** BEGIN **

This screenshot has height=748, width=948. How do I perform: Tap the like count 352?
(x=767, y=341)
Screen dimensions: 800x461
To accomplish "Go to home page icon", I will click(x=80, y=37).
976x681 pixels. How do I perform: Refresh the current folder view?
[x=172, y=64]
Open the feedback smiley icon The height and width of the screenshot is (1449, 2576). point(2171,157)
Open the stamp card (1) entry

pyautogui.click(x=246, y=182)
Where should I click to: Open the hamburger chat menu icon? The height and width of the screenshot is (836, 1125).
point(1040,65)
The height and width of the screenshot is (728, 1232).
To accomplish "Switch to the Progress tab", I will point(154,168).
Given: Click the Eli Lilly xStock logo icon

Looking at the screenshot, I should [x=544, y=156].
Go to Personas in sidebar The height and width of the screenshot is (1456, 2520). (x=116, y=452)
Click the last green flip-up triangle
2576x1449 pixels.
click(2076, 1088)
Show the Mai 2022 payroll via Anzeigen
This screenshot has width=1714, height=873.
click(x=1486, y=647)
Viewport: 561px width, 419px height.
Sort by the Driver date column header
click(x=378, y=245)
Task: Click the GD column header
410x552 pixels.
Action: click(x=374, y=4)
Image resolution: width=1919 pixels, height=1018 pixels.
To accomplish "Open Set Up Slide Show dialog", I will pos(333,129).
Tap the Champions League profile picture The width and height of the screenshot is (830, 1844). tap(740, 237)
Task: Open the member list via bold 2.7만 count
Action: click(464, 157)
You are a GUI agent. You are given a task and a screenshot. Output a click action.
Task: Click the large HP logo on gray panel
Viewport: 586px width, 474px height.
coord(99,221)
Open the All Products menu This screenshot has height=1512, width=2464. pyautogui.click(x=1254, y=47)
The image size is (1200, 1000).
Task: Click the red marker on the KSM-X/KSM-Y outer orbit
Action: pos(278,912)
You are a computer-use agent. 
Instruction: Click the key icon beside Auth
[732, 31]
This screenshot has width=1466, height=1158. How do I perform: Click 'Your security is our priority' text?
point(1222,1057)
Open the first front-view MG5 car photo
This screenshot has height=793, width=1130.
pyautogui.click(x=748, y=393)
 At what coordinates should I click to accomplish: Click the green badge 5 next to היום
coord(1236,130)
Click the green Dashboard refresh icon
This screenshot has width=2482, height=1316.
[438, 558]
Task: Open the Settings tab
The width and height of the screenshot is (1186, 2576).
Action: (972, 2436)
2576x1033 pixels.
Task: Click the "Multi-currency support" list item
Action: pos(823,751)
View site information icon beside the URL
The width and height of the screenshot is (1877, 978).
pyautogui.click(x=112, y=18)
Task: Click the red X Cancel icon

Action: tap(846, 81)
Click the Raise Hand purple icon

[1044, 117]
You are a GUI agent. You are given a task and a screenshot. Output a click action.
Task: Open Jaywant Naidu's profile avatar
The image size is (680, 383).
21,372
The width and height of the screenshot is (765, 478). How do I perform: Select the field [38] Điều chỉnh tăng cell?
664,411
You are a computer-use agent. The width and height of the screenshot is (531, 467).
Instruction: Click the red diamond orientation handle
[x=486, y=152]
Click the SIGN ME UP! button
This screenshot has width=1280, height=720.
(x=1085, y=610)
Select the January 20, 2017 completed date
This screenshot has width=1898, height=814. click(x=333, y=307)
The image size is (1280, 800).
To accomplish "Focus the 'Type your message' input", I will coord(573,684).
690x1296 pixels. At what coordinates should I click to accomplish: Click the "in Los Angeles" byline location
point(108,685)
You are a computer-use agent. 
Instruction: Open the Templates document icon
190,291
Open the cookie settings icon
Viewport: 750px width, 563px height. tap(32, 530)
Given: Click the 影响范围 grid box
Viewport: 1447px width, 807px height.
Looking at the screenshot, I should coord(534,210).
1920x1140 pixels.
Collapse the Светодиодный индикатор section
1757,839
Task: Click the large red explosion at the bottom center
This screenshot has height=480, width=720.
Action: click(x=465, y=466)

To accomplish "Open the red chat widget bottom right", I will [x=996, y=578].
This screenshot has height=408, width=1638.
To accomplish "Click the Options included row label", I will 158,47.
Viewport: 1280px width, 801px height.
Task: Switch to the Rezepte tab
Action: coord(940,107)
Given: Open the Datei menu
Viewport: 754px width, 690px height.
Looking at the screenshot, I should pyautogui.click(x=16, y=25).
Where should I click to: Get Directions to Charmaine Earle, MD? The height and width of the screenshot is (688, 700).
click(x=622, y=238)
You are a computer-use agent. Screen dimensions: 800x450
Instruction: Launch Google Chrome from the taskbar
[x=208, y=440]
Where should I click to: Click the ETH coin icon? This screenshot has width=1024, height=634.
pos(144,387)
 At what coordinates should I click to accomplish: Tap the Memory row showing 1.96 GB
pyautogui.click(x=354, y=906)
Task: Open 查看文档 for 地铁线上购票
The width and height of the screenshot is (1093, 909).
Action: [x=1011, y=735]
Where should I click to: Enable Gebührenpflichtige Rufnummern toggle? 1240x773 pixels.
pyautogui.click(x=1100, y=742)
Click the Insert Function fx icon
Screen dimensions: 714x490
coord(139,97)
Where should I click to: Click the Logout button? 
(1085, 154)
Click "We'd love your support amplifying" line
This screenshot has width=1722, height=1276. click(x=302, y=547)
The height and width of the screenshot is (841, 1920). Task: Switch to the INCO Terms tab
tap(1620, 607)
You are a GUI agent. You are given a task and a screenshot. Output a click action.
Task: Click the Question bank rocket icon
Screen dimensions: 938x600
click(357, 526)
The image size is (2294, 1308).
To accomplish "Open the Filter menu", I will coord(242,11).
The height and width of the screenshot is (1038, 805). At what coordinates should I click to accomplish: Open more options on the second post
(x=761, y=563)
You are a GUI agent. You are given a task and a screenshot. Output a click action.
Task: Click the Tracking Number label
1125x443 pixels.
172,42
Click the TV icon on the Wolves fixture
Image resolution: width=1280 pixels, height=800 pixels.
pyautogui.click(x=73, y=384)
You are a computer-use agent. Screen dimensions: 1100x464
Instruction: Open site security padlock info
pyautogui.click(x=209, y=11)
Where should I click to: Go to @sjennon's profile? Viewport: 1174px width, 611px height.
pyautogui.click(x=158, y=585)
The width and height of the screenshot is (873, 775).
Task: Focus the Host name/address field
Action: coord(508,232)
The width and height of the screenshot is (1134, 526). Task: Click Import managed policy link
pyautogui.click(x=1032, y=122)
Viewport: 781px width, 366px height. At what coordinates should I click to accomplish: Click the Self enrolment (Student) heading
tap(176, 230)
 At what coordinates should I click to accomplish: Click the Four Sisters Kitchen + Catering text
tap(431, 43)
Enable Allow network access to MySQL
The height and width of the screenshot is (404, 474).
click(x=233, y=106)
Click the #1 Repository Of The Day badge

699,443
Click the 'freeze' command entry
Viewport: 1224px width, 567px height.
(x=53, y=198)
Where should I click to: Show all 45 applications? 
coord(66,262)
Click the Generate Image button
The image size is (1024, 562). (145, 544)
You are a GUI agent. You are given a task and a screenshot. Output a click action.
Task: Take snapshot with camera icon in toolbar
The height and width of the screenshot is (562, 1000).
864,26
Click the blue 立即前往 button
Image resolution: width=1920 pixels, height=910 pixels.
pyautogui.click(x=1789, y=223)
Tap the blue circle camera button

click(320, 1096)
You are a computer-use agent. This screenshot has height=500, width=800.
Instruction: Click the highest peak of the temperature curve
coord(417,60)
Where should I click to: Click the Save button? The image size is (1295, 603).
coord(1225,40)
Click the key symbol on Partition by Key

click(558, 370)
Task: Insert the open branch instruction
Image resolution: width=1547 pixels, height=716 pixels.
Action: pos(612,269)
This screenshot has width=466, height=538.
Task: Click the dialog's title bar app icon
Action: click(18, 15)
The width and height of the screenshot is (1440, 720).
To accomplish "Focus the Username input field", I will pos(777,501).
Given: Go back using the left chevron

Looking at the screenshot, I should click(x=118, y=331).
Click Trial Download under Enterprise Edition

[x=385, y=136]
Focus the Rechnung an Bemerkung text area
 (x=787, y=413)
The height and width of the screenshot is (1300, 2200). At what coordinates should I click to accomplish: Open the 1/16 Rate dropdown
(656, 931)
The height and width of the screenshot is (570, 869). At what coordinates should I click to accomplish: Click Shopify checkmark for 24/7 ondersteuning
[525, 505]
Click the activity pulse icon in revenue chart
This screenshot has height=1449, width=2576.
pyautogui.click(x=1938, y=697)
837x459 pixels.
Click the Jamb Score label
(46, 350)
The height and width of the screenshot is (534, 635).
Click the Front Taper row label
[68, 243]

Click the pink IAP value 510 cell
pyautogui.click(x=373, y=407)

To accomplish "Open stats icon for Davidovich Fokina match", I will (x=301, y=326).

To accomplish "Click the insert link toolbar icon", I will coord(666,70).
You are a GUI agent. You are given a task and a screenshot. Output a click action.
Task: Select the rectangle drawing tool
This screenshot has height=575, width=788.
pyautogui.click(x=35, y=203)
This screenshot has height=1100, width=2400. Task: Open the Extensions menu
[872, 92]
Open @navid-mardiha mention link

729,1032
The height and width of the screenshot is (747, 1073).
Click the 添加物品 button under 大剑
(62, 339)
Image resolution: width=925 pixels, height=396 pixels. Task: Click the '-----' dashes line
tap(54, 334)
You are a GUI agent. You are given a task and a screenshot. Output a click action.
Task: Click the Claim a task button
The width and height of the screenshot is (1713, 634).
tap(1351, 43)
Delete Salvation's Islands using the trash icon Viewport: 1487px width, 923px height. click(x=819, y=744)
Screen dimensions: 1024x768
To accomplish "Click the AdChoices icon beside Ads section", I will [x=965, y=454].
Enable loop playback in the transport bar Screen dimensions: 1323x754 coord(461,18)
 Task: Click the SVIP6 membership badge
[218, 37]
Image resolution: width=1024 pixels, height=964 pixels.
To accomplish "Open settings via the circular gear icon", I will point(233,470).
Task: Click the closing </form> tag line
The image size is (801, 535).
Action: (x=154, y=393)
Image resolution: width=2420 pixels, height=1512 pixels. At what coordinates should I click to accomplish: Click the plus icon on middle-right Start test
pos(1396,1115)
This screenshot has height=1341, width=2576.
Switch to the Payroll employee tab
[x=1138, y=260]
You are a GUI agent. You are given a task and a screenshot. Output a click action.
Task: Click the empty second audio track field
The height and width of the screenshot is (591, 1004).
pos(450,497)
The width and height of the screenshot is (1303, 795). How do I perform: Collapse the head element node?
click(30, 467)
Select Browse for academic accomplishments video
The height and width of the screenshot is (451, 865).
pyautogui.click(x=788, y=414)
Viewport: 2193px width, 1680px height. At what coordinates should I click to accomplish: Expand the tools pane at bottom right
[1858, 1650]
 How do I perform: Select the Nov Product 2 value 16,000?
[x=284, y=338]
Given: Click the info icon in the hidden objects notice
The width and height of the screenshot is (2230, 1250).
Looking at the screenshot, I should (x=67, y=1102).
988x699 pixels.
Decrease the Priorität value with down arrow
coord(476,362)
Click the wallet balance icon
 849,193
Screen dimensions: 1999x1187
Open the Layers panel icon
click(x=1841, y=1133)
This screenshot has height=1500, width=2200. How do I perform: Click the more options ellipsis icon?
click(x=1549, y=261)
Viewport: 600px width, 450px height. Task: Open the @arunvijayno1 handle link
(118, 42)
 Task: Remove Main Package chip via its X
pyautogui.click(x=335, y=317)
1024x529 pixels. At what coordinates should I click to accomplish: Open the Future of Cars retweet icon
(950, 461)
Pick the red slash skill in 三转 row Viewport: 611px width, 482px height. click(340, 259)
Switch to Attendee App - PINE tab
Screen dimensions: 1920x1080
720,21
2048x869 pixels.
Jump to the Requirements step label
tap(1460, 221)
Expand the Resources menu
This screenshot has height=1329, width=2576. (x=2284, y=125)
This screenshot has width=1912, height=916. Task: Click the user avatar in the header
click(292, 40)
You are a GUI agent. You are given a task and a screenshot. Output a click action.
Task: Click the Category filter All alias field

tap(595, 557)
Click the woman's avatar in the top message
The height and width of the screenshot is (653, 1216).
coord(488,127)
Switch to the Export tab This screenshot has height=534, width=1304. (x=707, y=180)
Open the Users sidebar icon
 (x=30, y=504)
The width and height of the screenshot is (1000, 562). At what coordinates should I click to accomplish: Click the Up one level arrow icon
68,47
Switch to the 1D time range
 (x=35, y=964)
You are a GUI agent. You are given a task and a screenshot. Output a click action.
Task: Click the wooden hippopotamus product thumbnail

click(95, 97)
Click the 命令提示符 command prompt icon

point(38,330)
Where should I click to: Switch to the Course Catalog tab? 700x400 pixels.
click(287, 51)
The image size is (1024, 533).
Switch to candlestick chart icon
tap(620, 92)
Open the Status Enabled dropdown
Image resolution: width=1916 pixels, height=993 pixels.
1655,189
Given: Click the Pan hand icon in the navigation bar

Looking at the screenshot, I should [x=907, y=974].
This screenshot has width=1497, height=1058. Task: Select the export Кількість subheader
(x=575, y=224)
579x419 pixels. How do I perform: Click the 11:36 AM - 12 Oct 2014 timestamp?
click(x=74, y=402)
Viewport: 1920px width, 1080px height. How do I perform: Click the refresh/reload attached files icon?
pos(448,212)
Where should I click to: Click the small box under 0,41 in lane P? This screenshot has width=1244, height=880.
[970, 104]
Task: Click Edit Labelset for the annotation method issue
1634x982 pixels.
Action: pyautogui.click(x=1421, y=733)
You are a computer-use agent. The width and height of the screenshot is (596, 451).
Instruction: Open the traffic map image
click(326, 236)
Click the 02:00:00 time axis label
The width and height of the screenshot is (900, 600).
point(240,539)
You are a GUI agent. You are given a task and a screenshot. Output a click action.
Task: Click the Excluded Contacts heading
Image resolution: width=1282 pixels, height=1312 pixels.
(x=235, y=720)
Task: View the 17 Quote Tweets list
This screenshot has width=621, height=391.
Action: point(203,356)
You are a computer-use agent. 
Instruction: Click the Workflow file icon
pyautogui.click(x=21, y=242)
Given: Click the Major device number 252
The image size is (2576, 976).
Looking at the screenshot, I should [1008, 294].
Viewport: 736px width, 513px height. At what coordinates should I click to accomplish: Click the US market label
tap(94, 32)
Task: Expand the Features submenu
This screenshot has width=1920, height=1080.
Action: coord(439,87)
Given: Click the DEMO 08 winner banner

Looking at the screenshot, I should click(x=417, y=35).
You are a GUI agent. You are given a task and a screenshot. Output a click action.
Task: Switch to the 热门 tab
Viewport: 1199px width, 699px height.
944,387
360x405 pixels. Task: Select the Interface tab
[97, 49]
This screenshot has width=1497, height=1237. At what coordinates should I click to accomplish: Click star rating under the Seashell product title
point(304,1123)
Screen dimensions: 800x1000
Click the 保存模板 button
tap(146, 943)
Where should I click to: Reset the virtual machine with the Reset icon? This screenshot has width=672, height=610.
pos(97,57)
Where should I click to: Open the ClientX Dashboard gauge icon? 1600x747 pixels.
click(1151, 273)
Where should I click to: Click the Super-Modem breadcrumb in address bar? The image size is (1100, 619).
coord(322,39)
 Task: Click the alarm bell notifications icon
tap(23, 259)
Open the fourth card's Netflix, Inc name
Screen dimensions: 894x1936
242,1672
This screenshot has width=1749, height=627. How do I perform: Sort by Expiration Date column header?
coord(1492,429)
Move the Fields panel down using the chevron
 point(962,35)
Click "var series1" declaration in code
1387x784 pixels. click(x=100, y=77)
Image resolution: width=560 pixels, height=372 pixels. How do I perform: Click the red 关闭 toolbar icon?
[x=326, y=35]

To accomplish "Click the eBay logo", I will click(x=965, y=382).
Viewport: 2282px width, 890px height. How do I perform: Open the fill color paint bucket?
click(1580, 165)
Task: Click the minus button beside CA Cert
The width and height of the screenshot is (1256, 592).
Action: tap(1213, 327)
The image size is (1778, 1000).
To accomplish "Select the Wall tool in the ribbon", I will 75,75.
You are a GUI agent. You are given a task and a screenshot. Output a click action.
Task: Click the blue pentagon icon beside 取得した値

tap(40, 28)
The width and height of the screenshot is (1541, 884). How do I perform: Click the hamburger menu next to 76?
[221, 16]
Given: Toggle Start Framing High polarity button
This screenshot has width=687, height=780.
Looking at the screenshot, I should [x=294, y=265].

** END **

### Given task
Edit the stretch from the start of the records through the line containing "Looking at the screenshot, I should [x=544, y=156]." so that "Open" becomes "Launch", leaving everything else unchanged, and give only those lines.

### Worked solution
This screenshot has height=748, width=948. How do I perform: Tap the like count 352?
(x=767, y=341)
Screen dimensions: 800x461
To accomplish "Go to home page icon", I will click(x=80, y=37).
976x681 pixels. How do I perform: Refresh the current folder view?
[x=172, y=64]
Launch the feedback smiley icon The height and width of the screenshot is (1449, 2576). point(2171,157)
Launch the stamp card (1) entry

pyautogui.click(x=246, y=182)
Where should I click to: Launch the hamburger chat menu icon? The height and width of the screenshot is (836, 1125).
point(1040,65)
The height and width of the screenshot is (728, 1232).
To accomplish "Switch to the Progress tab", I will point(154,168).
Given: Click the Eli Lilly xStock logo icon

Looking at the screenshot, I should [x=544, y=156].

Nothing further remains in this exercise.